* _Exercises to complete_
**1.** According to the appointment announcement, whom does Jeremy Ficca follow as Associate Head for Design Fundamentals?
**2.** Reproduce the part of the appointment announcement starting at "Ficca is a licensed" and ending at "from Virginia Tech.".
**3.** Turn the paragraph of the appointment announcement that begins "In this new role, Ficca will be responsible" into a short list of his duties.

*** Opening Page text ***

In an email to the CM-A community to announce Khan’s reappointment, Dean Poole wrote, “My decision was ultimately based not only on Omar’s accomplishments in the past five years, but on the conviction that this important project you and he have started is not yet finished, and that it can best be advanced under his continued leadership.”
Before joining CM-A, Khan served as department chair at the Department of Architecture at the University at Buffalo (UB), State University of New York. He received his bachelor of architecture degree from Cornell University and a master in design and computation from Massachusetts Institute of Technology, where he was a member of the Aesthetics and Computation Group at the MIT Media Lab.
In addition to Khan’s reappointment, Associate Professor Jeremy Ficca has been appointed as Associate Head for Design Fundamentals. Ficca will be the second person in this role, following the retirement of Mary-Lou Arscott. One of the three tenets of CM-A’s Pedagogies, the Design Fundamentals pedagogy articulates an expansive approach to teaching core architectural competencies. It builds on learning through drawing and making (hand and digital), supported by computational, building science and ecological thinking. It embraces Indigenous and global historical models that demonstrate care and responsibility for the environment.
In this new role, Ficca will be responsible for overseeing the B.Arch and B.A. curricula, studio sequences and options, course requirements and electives, space planning, undergraduate NAAB accreditation, coordinating undergraduate admissions, student advising and discourse among undergraduate student representatives and the faculty and staff.
“I am honored to embark upon this next chapter and look forward to working with my colleagues and engaging with students in this new capacity. My interactions with our community remind me of the inherent optimism and imaginative potential of the design process and the critical role design fundamentals play in empowering our students and fostering a vibrant design culture. I am enthusiastic to join the leadership team and contribute to the collective effort of shepherding this wonderful school.”
Ficca is a licensed architect in Pennsylvania, an Associate Professor at CM-A, Track Chair for the Master of Advanced Architectural Design (MAAD) program, and Director of the Design Fabrication (dFAB) Lab. In addition to his appointment at CM-A, this semester, Jeremy has served as a Design Critic in Architecture at the Harvard University Graduate School of Design, where his research and teaching have been featured in a GSD news story. With his students, Jeremy seeks to co-create a learning culture that foregrounds the ethical dimensions of design and articulates the values that inform our common purpose. Jeremy earned his post-professional Master of Architecture from the GSD, with commendation, and his Bachelor of Architecture from Virginia Tech.

*** Closing Page text ***
*** Opening Extracted material ***

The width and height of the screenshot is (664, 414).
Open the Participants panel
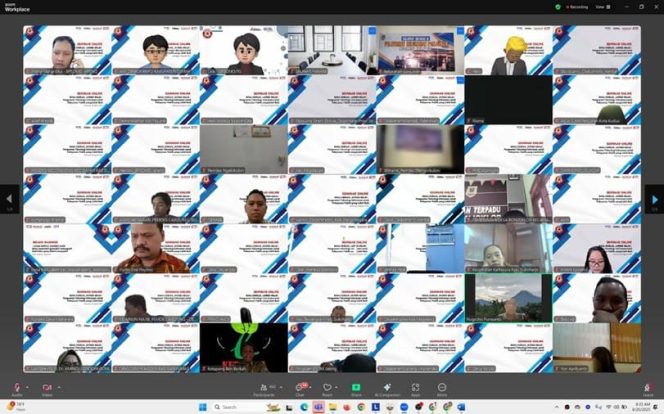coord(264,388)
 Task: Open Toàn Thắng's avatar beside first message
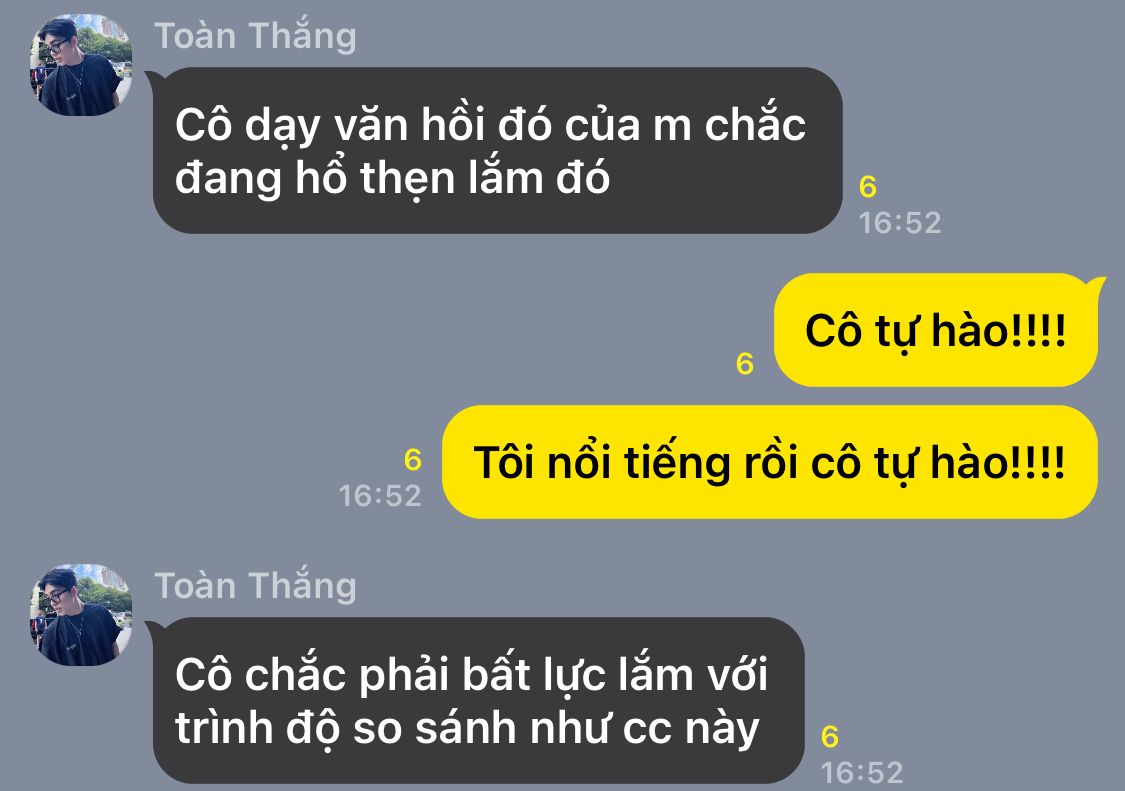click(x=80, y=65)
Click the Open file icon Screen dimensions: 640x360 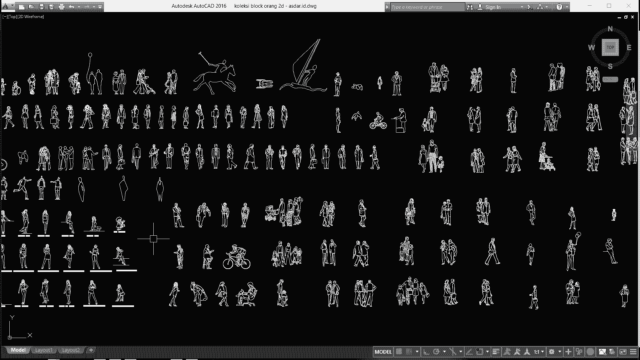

*** Closing Extracted material ***

* _Per-task answers_
**1.** Mary-Lou Arscott, following her retirement.

**2.**
Ficca is a licensed architect in Pennsylvania, an Associate Professor at CM-A, Track Chair for the Master of Advanced Architectural Design (MAAD) program, and Director of the Design Fabrication (dFAB) Lab. In addition to his appointment at CM-A, this semester, Jeremy has served as a Design Critic in Architecture at the Harvard University Graduate School of Design, where his research and teaching have been featured in a GSD news story. With his students, Jeremy seeks to co-create a learning culture that foregrounds the ethical dimensions of design and articulates the values that inform our common purpose. Jeremy earned his post-professional Master of Architecture from the GSD, with commendation, and his Bachelor of Architecture from Virginia Tech.

**3.**
As Associate Head for Design Fundamentals, Ficca will oversee:
- the B.Arch and B.A. curricula
- studio sequences and options
- course requirements and electives
- space planning
- undergraduate NAAB accreditation
- coordination of undergraduate admissions
- student advising
- discourse among undergraduate student representatives, faculty and staff